Morphine Analgesia, Cannabinoid Receptor 2, and Opioid Growth Factor Receptor Cancer Tissue Expression Improve Survival after Pancreatic Cancer Surgery
Lubomir Vecera 1 2, Petr Prasil 3, Josef Srovnal 4 5, Emil Berta 4 6, Monika Vidlarova 4 5, Tomas Gabrhelik 7, Pavla Kourilova 4 5, Martin Lovecek 8, Pavel Skalicky 8, Jozef Skarda 9, Zdenek Kala 10, Pavel Michalek 11, Marian Hajduch 4 5 12
- 1Department of Emergency Medicine, The Tomas Bata Regional Hospital in Zlin, 762 75 Zlin, Czech Republic.
- 2Department of Paediatric Anaesthesiology and Intensive Care Medicine, University Hospital Brno, Medical Faculty of Masaryk University, 625 00 Brno, Czech Republic.
- 3Department of Anesthesiology and Intensive Medicine, Landesklinikum Amstetten, 3300 Amstetten, Austria.
- 4Institute of Molecular and Translational Medicine, Faculty of Medicine and Dentistry, Palacky University Olomouc, 779 00 Olomouc, Czech Republic.
- 5Laboratory of Experimental Medicine, Olomouc University Hospital, 779 00 Olomouc, Czech Republic.
- 6Department of Anaesthesia and Intensive Care, Ringerike Hospital, 3511 Hønefoss, Norway.
- 7Department of Anaesthesiology, Resuscitation and Intensive Care, The Tomas Bata Regional Hospital in Zlin, 762 75 Zlin, Czech Republic.
- 8Department of Surgery I, University Hospital Olomouc, Faculty of Medicine and Dentistry, Palacky University, 779 00 Olomouc, Czech Republic.
- 9Institute of Molecular and Clinical Pathology and Medical Genetics, Faculty of Medicine, University Hospital Ostrava, University of Ostrava, 703 00 Ostrava, Czech Republic.
- 10Department of Surgery, Faculty of Medicine, University Hospital Brno, Masaryk University, 625 00 Brno, Czech Republic.
- 11Department of Anesthesiology and Intensive Medicine, General University Hospital, First Medical Faculty of the Charles University, 128 00 Prague, Czech Republic.
- 12Cancer Research Czech Republic Foundation, 779 00 Olomouc, Czech Republic.
Affiliationer
Pancreatic cancer (PDAC) has a poor prognosis despite surgical removal and adjuvant therapy.
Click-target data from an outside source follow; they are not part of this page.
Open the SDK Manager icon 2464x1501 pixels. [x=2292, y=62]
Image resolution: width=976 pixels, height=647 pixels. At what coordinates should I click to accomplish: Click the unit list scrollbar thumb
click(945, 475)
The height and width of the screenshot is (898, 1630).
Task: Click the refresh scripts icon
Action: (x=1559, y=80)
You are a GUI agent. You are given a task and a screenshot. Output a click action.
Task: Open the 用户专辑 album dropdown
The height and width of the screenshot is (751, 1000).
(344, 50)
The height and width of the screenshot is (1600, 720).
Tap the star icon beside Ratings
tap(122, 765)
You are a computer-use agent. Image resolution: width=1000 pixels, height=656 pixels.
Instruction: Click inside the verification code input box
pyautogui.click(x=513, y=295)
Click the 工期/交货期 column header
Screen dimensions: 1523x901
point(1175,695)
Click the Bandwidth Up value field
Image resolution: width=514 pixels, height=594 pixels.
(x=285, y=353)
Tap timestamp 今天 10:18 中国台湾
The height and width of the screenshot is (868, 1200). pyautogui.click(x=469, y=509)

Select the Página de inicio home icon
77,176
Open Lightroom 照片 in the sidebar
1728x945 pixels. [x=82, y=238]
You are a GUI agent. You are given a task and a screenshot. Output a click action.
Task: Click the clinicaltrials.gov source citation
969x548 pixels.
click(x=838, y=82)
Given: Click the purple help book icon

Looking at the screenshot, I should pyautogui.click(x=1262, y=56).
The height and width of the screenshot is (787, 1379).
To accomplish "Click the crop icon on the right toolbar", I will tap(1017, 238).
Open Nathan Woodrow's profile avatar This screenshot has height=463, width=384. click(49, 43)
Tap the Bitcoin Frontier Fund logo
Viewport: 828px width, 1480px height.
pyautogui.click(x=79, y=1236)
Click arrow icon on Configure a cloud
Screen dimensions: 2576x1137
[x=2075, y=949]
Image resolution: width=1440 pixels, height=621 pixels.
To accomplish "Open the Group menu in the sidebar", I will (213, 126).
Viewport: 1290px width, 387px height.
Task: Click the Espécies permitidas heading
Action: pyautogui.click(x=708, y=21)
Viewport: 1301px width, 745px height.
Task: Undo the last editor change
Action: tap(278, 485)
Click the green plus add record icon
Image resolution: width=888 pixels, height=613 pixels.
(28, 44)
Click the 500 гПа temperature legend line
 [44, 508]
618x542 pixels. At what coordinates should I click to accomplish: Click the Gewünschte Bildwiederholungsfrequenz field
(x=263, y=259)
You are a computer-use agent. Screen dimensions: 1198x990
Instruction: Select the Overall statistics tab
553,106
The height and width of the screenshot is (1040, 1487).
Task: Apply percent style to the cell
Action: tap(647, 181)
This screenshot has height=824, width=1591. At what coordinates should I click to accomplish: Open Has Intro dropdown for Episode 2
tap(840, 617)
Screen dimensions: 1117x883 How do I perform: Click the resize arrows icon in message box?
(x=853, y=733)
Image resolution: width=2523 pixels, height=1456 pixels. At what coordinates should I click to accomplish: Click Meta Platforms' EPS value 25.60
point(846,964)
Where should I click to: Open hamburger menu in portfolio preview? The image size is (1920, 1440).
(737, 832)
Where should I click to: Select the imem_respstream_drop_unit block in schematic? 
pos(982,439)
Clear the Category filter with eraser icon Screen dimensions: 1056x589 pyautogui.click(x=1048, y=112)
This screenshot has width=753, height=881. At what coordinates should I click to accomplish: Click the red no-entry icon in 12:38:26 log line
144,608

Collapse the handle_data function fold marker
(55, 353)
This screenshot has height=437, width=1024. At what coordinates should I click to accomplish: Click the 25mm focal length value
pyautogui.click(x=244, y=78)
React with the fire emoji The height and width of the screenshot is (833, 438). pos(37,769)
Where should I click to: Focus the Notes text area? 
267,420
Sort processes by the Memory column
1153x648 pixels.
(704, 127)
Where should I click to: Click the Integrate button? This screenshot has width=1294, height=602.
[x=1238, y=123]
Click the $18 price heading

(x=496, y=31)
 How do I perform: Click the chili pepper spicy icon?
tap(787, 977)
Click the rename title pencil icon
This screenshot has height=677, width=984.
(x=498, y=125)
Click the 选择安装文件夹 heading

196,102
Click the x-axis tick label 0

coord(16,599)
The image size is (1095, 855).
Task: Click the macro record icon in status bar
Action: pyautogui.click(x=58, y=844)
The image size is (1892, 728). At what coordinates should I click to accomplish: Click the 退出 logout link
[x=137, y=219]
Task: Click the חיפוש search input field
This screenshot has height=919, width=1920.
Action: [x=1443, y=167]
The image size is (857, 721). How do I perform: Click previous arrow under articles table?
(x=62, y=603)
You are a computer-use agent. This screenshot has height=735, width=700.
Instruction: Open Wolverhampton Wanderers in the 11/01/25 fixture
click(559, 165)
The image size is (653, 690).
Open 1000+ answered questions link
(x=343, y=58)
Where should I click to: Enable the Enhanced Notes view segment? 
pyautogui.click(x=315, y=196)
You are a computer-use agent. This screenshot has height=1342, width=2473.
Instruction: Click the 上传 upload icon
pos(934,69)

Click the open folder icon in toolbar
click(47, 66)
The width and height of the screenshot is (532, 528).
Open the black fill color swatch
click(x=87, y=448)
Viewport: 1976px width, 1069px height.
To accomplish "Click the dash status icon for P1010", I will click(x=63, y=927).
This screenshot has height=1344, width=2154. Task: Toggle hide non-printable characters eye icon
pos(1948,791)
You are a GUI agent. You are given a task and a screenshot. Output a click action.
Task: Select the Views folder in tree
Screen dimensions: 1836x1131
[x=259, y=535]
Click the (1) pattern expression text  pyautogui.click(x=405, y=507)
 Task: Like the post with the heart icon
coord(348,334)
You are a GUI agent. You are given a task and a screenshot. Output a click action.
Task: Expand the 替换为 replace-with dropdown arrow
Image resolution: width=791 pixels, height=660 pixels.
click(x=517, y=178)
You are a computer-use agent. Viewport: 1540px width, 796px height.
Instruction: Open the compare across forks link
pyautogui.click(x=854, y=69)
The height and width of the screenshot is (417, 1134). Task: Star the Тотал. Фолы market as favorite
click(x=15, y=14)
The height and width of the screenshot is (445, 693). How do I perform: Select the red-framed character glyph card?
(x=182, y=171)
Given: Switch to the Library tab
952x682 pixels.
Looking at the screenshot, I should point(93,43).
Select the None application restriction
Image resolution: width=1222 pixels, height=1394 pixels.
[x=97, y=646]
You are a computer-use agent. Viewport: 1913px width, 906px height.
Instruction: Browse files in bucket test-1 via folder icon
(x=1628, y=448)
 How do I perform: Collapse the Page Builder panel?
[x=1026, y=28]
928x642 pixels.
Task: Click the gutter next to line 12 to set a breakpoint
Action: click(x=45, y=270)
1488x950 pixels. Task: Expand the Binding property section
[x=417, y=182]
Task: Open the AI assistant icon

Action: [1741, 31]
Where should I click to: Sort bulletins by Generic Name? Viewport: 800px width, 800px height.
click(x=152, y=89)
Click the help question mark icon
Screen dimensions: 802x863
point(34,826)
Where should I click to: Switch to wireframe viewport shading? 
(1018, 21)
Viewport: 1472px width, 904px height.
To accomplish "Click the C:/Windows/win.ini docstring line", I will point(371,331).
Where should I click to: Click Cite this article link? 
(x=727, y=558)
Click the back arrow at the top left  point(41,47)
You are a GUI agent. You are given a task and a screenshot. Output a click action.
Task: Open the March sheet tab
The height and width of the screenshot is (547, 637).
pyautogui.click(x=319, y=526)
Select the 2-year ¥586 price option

Additionally, the effects of postoperative analgesia with morphine and piritramide on survival among PDAC patients are unknown, as are their interactions with opioid/cannabinoid receptor gene expressions in PDAC tissue. Cancer-specific survival data for 71 PDAC patients who underwent radical surgery followed by postoperative analgesia with morphine (n = 48) or piritramide (n = 23) were therefore analyzed in conjunction with opioid/cannabinoid receptor gene expressions in the patients’ tumors. Receptor gene expressions were determined using the quantitative real-time polymerase chain reaction. Patients receiving morphine had significantly longer cancer-specific survival (CSS) than those receiving piritramide postoperative analgesia (median 22.4 vs. 15 months; p = 0.038). This finding was supported by multivariate modelling (p < 0.001). The morphine and piritramide groups had similar morphine equipotent doses, receptor expression, and baseline characteristics. The opioid/cannabinoid receptor gene expression was analyzed in a group of 130 pancreatic cancer patients. Of the studied receptors, high cannabinoid receptor 2 (CB2) and opioid growth factor receptor (OGFR) gene expressions have a positive influence on the length of overall survival (OS; p = 0.029, resp. p = 0.01). Conversely, high delta opioid receptor gene expression shortened OS (p = 0.043). Multivariate modelling indicated that high CB2 and OGFR expression improved OS (HR = 0.538, p = 0.011, resp. HR = 0.435, p = 0.001), while high OPRD receptor expression shortened OS (HR = 2.264, p = 0.002). Morphine analgesia, CB2, and OGFR cancer tissue gene expression thus improved CSS resp. OS after radical PDAC surgery, whereas delta opioid receptor expression shortened OS.